You can look at it humorously, as happened in New Zealand in 2004 when Shrek, a Merino sheep was caught after having avoided shearing for six years. The rather impressive fleece (see above) weighed 27 kilos, compared to the average of 4.5kg and some exceptional cases of 15kg fleeces. The story captivated New Zealanders to the point that a local school began writing books about Shrek. This story is far more compelling than a larger scale look at how many sheep go lost and found in general.
As emotionally manipulative as it may have seemed from some news outlets, the death and body of Alan Kurdi, the three year old Syrian who drowned and was washed up on a Turkish beach, caused grief and pain to many (myself included). The story touched us in a way that the, objectively much more horrifying and sad facts of deaths in the Syrian civil war (~300,000-400,000 according to some estimates) generally don't.
Or there's the inspiring story of Elon Musk sinking a great deal of his money into multiple companies (SpaceX, Tesla motors & SolarCity) to make humans an interplanetary species and to combat global warming. Risking the fortune he already had to aim for something bigger and more altruistic resonates with many, even though there are undoubtedly thousands of others who have taken such risks for a greater cause.
Stories create emotions and let people connect to them.
As good communicators, we need to help our audiences connect to what we're saying. To do that, weaving stories into our message is essential. Keep in mind the stories above and the rather (in)famous quote from Josef Stalin that "A single death is a tragedy; a million deaths is a statistic." As humans, our brains aren't so well equipped to deal with large scale numbers as much as with personal, smaller scale events. Our stories must therefore connect to something that people can feel.
Right, enough of the theory and ideas behind storytelling. How do we implement stories into our communication? There will be a full blog post on this topic soon but to start you thinking, consider this.
The most powerful stories are the ones that you have lived or have a personal connection to. Since they are part of who you are, when you use them in a public speaking setting, it will be so much more natural and your stage presence will be congruent with what you're saying. You need to connect your life stories to your presentations.
"But Pete, what if I don't have many stories?"

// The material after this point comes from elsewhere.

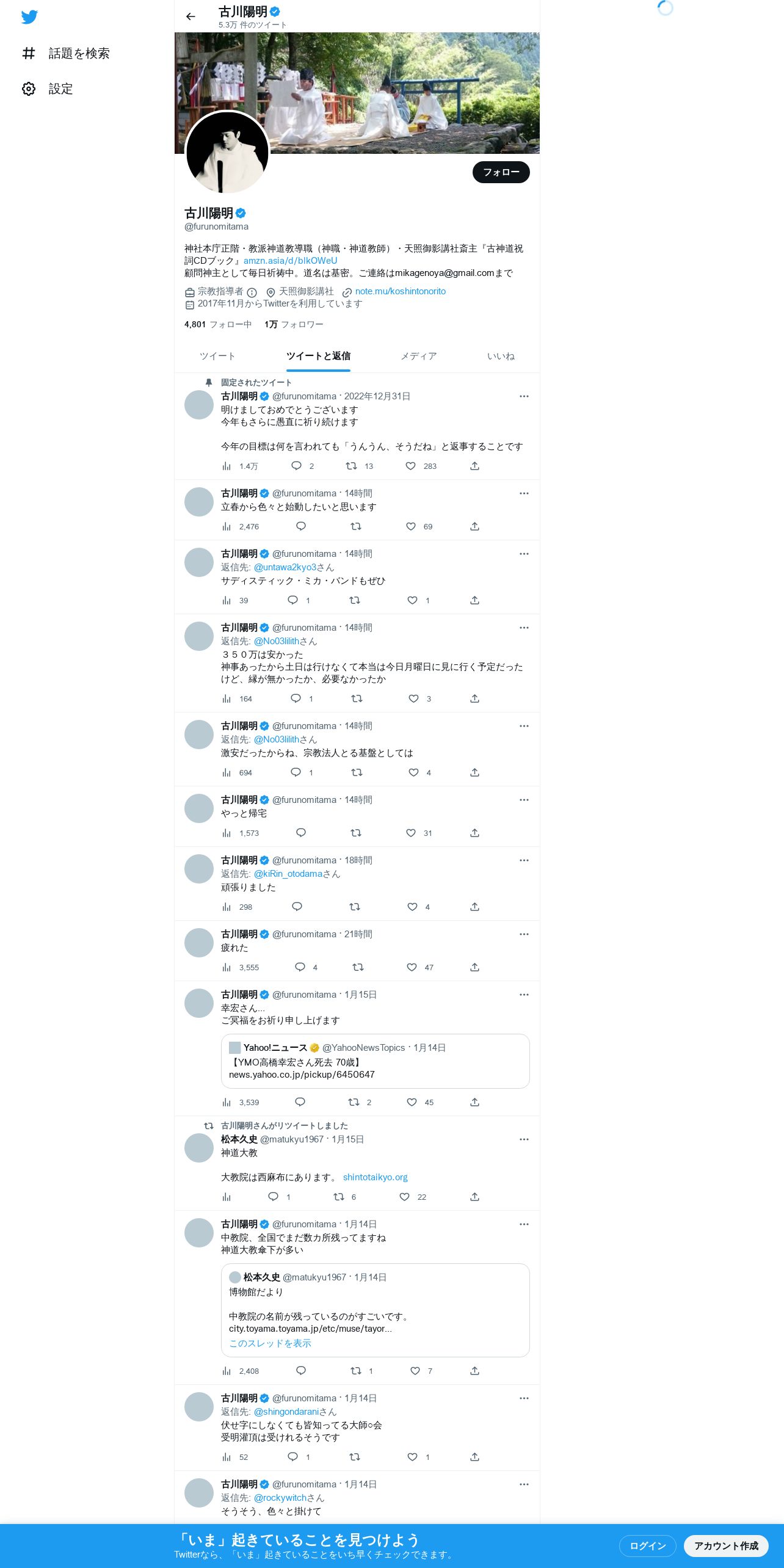
Task: Go back using the arrow icon
Action: [191, 16]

You have more than you might think. A tip I got from a connection course I recently completed with the Live your Legend team is the A-Z story building. Write down the letters of the alphabet and then find a way to connect a story from your life to each letter. You can be as tenuous or strong as you like with the link but get started. Here are a couple of examples for me:
- A - Asking for tickets to a Muse concert when I worked in a radio station. I was told no, as they were reserved for a client. Fair enough. At 4.45 pm I got a call from the salesperson saying that if the tickets hadn't been claimed, they were mine. I quickly realised the power of asking for something, not pushing, just asking.
- B - Getting to explore the (previously locked) old city walls of Bratislava, Slovakia because I said yes to an invitation from some friends who do medieval swordfighting. It turns out they know the people who have the key.
- C - All the many coffee stories I have from working at Starbucks for 8 months. Perhaps the most frequently used being the effect of giving power to customers to choose whatever they want. Most people take it well and just enjoy their coffee, but a few take it to extremes with their specific demands.
- D - Grilling bacon and paprika sausages over an open fire at next to the river Danube using freshly cut branches from the trees as our skewers. A really low tech and wonderfully real experience compared to my previous outdoor grilling experience.
Start building your story list and we'll get back to this topic soon.